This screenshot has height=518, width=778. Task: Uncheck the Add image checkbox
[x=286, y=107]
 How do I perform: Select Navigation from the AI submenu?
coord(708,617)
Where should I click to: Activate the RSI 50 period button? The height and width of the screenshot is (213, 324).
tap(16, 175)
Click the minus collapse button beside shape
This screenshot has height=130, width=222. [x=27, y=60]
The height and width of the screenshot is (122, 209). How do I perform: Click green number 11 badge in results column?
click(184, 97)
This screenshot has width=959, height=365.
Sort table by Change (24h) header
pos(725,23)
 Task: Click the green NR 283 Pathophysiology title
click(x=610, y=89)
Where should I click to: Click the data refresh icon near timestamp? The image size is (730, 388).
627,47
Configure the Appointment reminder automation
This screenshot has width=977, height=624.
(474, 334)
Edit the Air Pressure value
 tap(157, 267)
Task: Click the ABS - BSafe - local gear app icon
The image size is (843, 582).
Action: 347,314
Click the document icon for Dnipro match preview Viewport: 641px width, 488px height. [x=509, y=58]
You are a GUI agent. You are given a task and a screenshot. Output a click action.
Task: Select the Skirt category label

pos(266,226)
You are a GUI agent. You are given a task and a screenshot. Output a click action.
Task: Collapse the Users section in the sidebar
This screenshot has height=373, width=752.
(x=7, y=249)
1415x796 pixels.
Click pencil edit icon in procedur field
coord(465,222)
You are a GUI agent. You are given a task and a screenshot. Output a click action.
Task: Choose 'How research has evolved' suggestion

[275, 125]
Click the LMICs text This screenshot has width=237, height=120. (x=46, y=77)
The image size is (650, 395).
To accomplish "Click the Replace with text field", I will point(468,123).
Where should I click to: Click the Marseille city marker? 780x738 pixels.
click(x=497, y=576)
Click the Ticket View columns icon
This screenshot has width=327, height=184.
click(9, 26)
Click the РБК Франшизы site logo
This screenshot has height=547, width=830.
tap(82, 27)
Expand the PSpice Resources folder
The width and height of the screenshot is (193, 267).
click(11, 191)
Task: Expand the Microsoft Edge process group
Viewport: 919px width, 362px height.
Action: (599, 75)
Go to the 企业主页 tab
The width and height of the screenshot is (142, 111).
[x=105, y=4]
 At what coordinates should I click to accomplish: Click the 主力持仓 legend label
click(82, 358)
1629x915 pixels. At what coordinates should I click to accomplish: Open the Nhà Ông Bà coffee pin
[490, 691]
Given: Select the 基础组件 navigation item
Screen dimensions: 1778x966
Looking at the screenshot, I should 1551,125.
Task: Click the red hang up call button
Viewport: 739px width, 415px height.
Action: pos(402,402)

- **Work to be completed**:
Swap "Marseille" for "Lyon" in the records from the line with "1415x796 pixels." to the line with "click(9, 26)". Give only those lines, with everything else unchanged.

- **Response for this exercise**:
1415x796 pixels.
Click pencil edit icon in procedur field
coord(465,222)
You are a GUI agent. You are given a task and a screenshot. Output a click action.
Task: Choose 'How research has evolved' suggestion

[275, 125]
Click the LMICs text This screenshot has width=237, height=120. (x=46, y=77)
The image size is (650, 395).
To accomplish "Click the Replace with text field", I will point(468,123).
Where should I click to: Click the Lyon city marker? 780x738 pixels.
click(x=497, y=576)
Click the Ticket View columns icon
This screenshot has width=327, height=184.
click(9, 26)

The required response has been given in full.